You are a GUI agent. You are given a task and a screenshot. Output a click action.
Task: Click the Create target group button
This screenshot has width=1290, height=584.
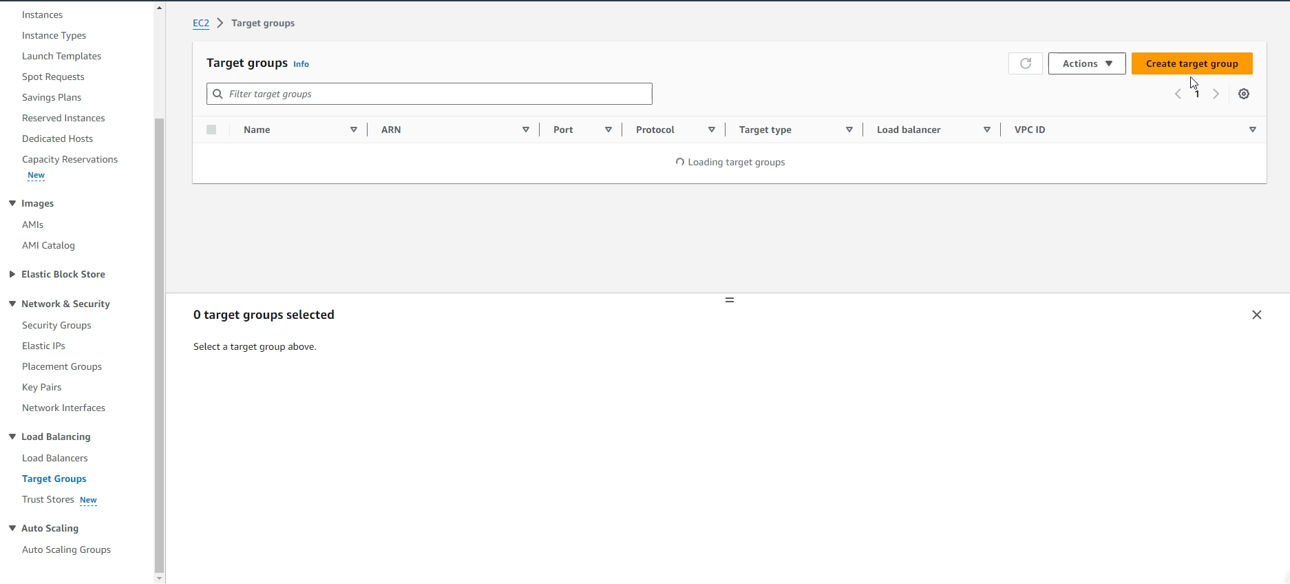coord(1191,64)
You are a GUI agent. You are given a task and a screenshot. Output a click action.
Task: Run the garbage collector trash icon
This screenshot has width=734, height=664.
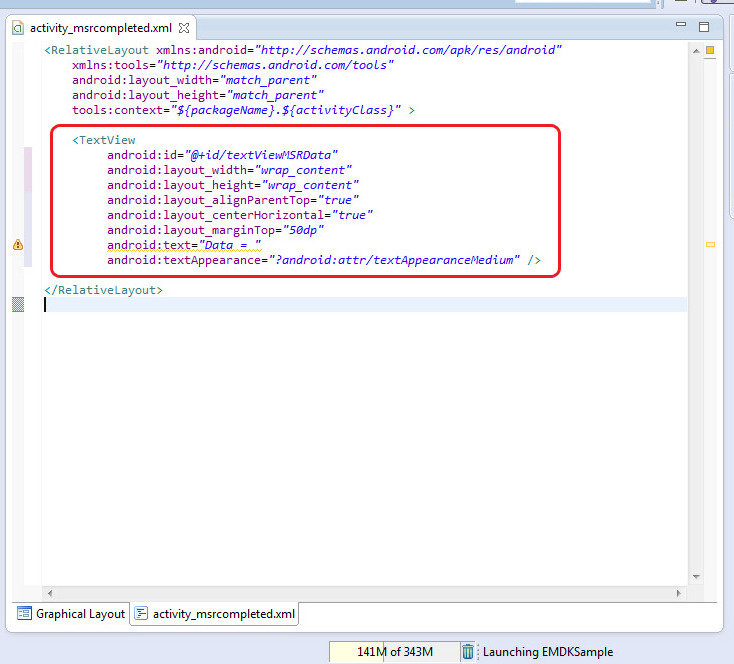(468, 652)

## PROBLEM REQUIREMENTS:
The result should be the same data as above, line for line, with the pictures gone.

## REPLY:
You are a GUI agent. You are given a task and a screenshot. Output a click action.
Task: Click the Create target group button
This screenshot has width=1290, height=584.
coord(1191,64)
You are a GUI agent. You are given a task and a screenshot. Output a click action.
Task: Run the garbage collector trash icon
This screenshot has width=734, height=664.
(468, 652)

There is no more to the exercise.